- _What is being asked_
Once you reach the line containing "Task: Open the Time column sort dropdown" in the data below, restate each line word for word up to and including the one containing "You are a computer-use".

Stored data entries
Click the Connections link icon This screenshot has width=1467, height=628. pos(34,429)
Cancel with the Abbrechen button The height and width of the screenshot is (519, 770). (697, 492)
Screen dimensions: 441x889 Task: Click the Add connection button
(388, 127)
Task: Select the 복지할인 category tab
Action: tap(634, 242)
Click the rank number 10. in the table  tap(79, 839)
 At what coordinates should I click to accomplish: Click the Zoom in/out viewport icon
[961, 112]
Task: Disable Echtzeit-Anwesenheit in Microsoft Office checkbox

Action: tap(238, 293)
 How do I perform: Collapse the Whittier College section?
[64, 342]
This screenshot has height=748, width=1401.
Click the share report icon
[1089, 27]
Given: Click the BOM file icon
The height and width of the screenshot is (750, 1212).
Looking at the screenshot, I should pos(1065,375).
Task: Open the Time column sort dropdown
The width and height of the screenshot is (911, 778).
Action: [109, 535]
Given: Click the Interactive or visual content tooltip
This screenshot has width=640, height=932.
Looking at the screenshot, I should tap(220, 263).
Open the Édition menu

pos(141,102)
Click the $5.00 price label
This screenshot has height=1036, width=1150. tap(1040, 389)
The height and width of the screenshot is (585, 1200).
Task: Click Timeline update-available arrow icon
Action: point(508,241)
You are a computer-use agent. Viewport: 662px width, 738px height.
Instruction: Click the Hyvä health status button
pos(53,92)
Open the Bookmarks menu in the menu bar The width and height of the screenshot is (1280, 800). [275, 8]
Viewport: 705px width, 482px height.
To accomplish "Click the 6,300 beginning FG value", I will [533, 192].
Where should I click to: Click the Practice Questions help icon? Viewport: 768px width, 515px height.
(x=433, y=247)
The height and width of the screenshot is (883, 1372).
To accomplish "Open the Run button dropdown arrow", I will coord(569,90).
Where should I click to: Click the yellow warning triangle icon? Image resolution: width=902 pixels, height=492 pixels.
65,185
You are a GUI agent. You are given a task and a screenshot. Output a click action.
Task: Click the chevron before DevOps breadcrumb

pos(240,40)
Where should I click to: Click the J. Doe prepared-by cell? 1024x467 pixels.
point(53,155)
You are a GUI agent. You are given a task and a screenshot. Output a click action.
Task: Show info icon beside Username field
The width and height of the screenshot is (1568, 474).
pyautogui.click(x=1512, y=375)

- _Completed task_
Task: Open the Time column sort dropdown
The width and height of the screenshot is (911, 778).
Action: [109, 535]
Given: Click the Interactive or visual content tooltip
This screenshot has width=640, height=932.
Looking at the screenshot, I should tap(220, 263).
Open the Édition menu

pos(141,102)
Click the $5.00 price label
This screenshot has height=1036, width=1150. tap(1040, 389)
The height and width of the screenshot is (585, 1200).
Task: Click Timeline update-available arrow icon
Action: point(508,241)
You are a computer-use agent. Viewport: 662px width, 738px height.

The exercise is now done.